**STATED PROBLEM**
Reproduce the lines below verbatim, starting at the very first line and ending at the line that contains "The image size is (1349, 665). 1178,46".

**PROVIDED DATA**
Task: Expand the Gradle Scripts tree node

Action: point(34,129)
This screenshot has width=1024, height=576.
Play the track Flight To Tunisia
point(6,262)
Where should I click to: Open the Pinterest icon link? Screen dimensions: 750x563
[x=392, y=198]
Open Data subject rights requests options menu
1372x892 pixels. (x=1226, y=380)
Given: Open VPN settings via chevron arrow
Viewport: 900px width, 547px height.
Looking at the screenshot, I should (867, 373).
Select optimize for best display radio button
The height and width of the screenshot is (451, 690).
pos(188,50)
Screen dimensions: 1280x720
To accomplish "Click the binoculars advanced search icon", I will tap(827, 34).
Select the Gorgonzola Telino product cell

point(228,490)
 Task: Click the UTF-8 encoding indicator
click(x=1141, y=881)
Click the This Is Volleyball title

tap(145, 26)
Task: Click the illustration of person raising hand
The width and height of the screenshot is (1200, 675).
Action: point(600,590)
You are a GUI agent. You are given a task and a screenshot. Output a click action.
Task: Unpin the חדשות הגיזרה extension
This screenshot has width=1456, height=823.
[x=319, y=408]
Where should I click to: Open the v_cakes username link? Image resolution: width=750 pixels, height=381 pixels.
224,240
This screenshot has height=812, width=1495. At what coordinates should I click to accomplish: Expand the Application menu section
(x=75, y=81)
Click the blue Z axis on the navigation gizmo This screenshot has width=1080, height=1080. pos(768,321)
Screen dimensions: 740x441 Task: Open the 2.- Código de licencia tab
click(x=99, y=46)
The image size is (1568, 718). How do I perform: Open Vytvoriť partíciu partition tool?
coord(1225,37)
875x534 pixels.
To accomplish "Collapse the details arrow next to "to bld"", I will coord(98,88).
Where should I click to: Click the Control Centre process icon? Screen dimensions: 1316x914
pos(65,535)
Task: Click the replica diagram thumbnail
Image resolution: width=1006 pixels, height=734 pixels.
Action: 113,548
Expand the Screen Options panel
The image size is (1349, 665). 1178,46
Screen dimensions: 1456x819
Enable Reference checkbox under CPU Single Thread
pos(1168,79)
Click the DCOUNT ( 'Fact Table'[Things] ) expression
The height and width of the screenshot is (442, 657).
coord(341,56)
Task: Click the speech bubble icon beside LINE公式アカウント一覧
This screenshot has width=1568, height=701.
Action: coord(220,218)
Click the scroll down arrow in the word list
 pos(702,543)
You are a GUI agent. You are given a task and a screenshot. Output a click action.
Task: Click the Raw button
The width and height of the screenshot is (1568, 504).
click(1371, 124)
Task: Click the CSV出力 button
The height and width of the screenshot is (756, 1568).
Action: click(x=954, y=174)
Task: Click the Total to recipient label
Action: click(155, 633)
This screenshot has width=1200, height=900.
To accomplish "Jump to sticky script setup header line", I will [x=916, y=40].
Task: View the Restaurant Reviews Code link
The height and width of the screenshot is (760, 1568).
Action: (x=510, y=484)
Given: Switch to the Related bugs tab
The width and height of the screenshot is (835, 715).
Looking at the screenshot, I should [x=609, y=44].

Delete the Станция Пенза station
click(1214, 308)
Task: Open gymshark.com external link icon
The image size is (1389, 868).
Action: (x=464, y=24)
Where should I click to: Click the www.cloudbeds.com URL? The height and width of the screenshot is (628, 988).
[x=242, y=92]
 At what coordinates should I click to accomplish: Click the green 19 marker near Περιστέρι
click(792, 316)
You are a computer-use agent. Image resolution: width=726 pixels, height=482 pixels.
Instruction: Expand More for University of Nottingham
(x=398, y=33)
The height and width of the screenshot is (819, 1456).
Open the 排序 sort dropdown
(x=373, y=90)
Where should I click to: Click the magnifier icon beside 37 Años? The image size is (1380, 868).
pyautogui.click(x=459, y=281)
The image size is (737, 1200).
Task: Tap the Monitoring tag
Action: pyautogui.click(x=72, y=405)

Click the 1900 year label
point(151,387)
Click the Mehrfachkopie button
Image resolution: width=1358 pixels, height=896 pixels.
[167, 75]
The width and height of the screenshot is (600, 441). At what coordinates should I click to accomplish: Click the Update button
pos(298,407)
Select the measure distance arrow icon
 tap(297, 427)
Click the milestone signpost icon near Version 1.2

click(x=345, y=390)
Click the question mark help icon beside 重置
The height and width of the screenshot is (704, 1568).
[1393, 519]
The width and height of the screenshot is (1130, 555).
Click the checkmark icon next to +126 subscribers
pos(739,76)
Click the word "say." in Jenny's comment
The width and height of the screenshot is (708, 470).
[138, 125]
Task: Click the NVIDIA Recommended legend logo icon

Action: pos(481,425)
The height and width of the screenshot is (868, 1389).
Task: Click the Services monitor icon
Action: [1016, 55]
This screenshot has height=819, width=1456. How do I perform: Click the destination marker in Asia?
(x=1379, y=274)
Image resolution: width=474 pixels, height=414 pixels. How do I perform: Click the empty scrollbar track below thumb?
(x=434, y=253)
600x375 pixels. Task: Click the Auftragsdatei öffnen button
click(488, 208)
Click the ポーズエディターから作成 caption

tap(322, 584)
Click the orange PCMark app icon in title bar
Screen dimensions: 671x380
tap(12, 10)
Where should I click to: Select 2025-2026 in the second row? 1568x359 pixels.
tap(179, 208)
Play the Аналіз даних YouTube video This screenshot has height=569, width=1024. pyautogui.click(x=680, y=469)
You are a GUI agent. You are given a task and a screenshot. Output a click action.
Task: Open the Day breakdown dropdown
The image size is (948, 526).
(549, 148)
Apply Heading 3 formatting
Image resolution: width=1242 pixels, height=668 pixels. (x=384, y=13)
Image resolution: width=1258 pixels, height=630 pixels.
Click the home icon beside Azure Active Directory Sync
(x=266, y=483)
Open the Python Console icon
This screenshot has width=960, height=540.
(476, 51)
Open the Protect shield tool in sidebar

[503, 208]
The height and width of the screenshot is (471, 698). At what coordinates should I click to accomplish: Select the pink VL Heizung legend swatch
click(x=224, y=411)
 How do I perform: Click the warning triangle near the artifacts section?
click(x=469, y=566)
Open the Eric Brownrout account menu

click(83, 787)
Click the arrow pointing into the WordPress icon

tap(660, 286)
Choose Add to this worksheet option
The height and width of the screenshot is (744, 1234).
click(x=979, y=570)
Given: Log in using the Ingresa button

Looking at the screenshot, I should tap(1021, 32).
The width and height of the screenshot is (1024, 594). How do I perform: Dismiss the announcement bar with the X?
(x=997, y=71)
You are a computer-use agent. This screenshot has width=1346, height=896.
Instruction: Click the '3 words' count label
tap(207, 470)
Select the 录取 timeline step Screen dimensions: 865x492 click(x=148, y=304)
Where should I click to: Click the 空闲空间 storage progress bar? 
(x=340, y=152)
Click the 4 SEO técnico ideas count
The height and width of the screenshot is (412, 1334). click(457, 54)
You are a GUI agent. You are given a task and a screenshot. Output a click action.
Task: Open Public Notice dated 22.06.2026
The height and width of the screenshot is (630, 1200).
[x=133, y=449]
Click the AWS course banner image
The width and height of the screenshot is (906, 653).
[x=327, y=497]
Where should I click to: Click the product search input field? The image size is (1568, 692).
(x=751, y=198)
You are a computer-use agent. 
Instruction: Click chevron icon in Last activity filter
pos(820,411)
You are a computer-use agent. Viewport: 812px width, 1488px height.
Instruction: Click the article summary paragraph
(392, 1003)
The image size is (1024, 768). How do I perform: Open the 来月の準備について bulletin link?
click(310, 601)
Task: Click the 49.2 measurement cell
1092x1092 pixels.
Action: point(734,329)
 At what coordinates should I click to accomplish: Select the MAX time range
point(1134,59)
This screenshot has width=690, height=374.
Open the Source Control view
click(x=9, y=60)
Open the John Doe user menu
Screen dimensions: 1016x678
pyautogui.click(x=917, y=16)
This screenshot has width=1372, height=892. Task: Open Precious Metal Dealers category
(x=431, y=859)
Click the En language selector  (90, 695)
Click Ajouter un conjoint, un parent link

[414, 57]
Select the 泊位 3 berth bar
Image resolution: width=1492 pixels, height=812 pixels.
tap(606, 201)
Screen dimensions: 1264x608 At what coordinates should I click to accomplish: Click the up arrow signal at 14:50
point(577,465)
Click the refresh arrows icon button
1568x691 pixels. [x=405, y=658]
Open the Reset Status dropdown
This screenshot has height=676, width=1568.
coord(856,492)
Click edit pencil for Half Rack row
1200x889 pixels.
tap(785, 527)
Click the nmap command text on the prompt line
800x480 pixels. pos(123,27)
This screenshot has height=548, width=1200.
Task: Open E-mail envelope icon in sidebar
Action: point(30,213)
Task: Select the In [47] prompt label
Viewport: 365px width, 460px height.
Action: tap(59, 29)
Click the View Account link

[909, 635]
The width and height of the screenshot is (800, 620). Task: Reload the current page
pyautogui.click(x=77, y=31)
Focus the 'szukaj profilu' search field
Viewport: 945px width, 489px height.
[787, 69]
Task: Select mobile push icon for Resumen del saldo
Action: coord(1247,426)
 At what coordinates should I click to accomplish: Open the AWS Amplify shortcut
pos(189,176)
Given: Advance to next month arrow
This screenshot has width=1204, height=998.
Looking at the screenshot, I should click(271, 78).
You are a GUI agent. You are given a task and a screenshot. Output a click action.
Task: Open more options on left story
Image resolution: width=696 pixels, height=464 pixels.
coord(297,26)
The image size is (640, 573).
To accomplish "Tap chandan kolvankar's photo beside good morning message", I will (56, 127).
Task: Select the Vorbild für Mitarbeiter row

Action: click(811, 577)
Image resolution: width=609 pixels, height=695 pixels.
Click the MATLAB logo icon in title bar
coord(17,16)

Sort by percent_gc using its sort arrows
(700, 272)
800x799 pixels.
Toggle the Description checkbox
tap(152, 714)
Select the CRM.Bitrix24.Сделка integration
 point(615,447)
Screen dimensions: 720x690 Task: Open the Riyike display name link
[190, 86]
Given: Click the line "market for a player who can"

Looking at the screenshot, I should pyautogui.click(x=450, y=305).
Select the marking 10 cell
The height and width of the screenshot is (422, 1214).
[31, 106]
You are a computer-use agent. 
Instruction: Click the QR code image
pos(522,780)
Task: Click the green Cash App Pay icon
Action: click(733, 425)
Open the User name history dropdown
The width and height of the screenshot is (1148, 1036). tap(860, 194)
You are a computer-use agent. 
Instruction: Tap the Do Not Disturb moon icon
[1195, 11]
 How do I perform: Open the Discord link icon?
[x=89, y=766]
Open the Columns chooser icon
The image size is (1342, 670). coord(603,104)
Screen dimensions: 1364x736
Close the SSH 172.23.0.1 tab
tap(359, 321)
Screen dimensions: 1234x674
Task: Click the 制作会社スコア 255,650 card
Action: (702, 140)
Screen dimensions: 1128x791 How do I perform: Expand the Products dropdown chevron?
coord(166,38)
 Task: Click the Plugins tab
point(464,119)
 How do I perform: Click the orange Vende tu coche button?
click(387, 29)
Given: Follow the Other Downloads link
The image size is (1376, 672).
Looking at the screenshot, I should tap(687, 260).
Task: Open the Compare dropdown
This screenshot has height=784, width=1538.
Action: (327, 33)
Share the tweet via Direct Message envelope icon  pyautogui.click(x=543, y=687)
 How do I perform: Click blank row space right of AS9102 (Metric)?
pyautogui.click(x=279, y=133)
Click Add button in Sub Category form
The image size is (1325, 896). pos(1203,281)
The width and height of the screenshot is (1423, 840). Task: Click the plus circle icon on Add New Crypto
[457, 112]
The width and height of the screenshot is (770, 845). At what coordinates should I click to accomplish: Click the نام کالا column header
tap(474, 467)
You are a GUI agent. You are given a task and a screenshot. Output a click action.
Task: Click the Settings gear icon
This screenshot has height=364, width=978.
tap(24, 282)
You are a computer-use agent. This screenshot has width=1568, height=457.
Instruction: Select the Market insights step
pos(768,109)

**FINAL ANSWER**
Task: Expand the Gradle Scripts tree node

Action: point(34,129)
This screenshot has width=1024, height=576.
Play the track Flight To Tunisia
point(6,262)
Where should I click to: Open the Pinterest icon link? Screen dimensions: 750x563
[x=392, y=198]
Open Data subject rights requests options menu
1372x892 pixels. (x=1226, y=380)
Given: Open VPN settings via chevron arrow
Viewport: 900px width, 547px height.
Looking at the screenshot, I should (867, 373).
Select optimize for best display radio button
The height and width of the screenshot is (451, 690).
pos(188,50)
Screen dimensions: 1280x720
To accomplish "Click the binoculars advanced search icon", I will tap(827, 34).
Select the Gorgonzola Telino product cell

point(228,490)
 Task: Click the UTF-8 encoding indicator
click(x=1141, y=881)
Click the This Is Volleyball title

tap(145, 26)
Task: Click the illustration of person raising hand
The width and height of the screenshot is (1200, 675).
Action: point(600,590)
You are a GUI agent. You are given a task and a screenshot. Output a click action.
Task: Unpin the חדשות הגיזרה extension
This screenshot has width=1456, height=823.
[x=319, y=408]
Where should I click to: Open the v_cakes username link? Image resolution: width=750 pixels, height=381 pixels.
224,240
This screenshot has height=812, width=1495. At what coordinates should I click to accomplish: Expand the Application menu section
(x=75, y=81)
Click the blue Z axis on the navigation gizmo This screenshot has width=1080, height=1080. pos(768,321)
Screen dimensions: 740x441 Task: Open the 2.- Código de licencia tab
click(x=99, y=46)
The image size is (1568, 718). How do I perform: Open Vytvoriť partíciu partition tool?
coord(1225,37)
875x534 pixels.
To accomplish "Collapse the details arrow next to "to bld"", I will coord(98,88).
Where should I click to: Click the Control Centre process icon? Screen dimensions: 1316x914
pos(65,535)
Task: Click the replica diagram thumbnail
Image resolution: width=1006 pixels, height=734 pixels.
Action: 113,548
Expand the Screen Options panel
The image size is (1349, 665). 1178,46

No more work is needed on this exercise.